Cookbook cookbooks.sre.hosts.reimage was started by pt1979@cumin2002 for host cloudservices1006.eqiad.wmnet with OS bullseye

@Jclark-ctr @VRiley-WMF i am taking over this task to finish it for the cloud team. thanks

Please use partman/raid10-4dev.cfg as it seems the most standard for 4 devices.
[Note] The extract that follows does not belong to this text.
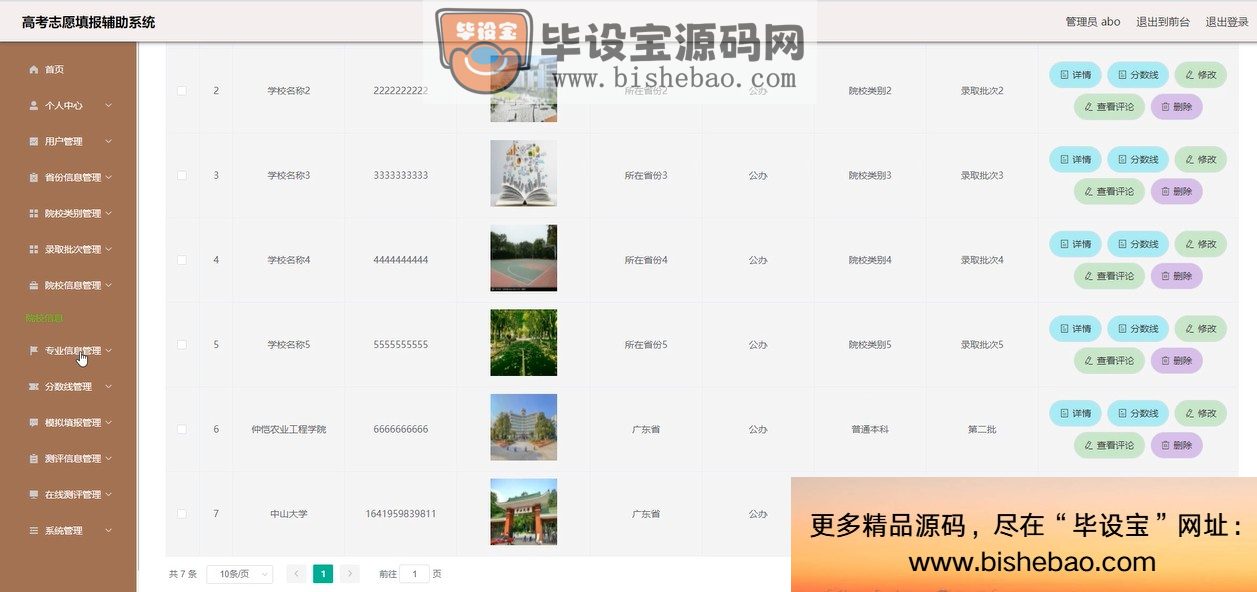Check the checkbox for row 2 学校名称2
This screenshot has height=592, width=1257.
pos(182,91)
Change 953299 had a related patch set uploaded (by Papaul; author: Papaul):

[operations/puppet@production] Add cloudservices1006 to netboot.cfg

https://gerrit.wikimedia.org/r/953299

Change 953299 merged by Papaul:

[operations/puppet@production] Add cloudservices1006 to netboot.cfg

https://gerrit.wikimedia.org/r/953299

Cookbook cookbooks.sre.hosts.reimage started by pt1979@cumin2002 for host cloudservices1006.eqiad.wmnet with OS bullseye executed with errors:

  • cloudservices1006 (FAIL)
    • Removed from Puppet and PuppetDB if present
    • Deleted any existing Puppet certificate
    • Removed from Debmonitor if present
    • Forced PXE for next reboot
    • Host rebooted via IPMI
    • Host up (Debian installer)
    • Checked BIOS boot parameters are back to normal
    • Host up (new fresh bullseye OS)
    • Generated Puppet certificate
    • Signed new Puppet certificate
    • Run Puppet in NOOP mode to populate exported resources in PuppetDB
    • The reimage failed, see the cookbook logs for the details

Change 953327 had a related patch set uploaded (by Papaul; author: Papaul):

[operations/puppet@production] Add cloudservices1006 to site.pp

https://gerrit.wikimedia.org/r/953327

Change 953327 merged by Papaul:

[operations/puppet@production] Add cloudservices1006 to site.pp

https://gerrit.wikimedia.org/r/953327

Cookbook cookbooks.sre.hosts.reimage was started by pt1979@cumin2002 for host cloudservices1006.eqiad.wmnet with OS bullseye

Cookbook cookbooks.sre.hosts.reimage started by pt1979@cumin2002 for host cloudservices1006.eqiad.wmnet with OS bullseye executed with errors:

  • cloudservices1006 (FAIL)
    • The reimage failed, see the cookbook logs for the details

Cookbook cookbooks.sre.hosts.reimage was started by pt1979@cumin2002 for host cloudservices1006.eqiad.wmnet with OS bullseye

Cookbook cookbooks.sre.hosts.reimage started by pt1979@cumin2002 for host cloudservices1006.eqiad.wmnet with OS bullseye completed:

  • cloudservices1006 (PASS)
    • Downtimed on Icinga/Alertmanager
    • Removed from Puppet and PuppetDB if present
    • Deleted any existing Puppet certificate
    • Removed from Debmonitor if present
    • Generated Puppet certificate
    • Signed new Puppet certificate
    • Run Puppet in NOOP mode to populate exported resources in PuppetDB
    • Found Nagios_host resource for this host in PuppetDB
    • Downtimed the new host on Icinga/Alertmanager
    • First Puppet run completed and logged in /var/log/spicerack/sre/hosts/reimage/202308291901_pt1979_2816826_cloudservices1006.out
    • configmaster.wikimedia.org updated with the host new SSH public key for wmf-update-known-hosts-production
    • Rebooted
    • Automatic Puppet run was successful
    • Forced a re-check of all Icinga services for the host
    • Icinga status is optimal
    • Icinga downtime removed
    • Updated Netbox data from PuppetDB
    • Updated Netbox status planned -> active
    • The sre.puppet.sync-netbox-hiera cookbook was run successfully
Papaul updated the task description. (Show Details)

@aborrero all your's

Cookbook cookbooks.sre.hosts.reimage was started by pt1979@cumin2002 for host cloudservices1006.eqiad.wmnet with OS bullseye

Cookbook cookbooks.sre.hosts.reimage started by pt1979@cumin2002 for host cloudservices1006.eqiad.wmnet with OS bullseye executed with errors:

  • cloudservices1006 (FAIL)
    • Downtimed on Icinga/Alertmanager
    • The reimage failed, see the cookbook logs for the details

We are already working at service level with this box. We should coordinate reimage/reboots etc.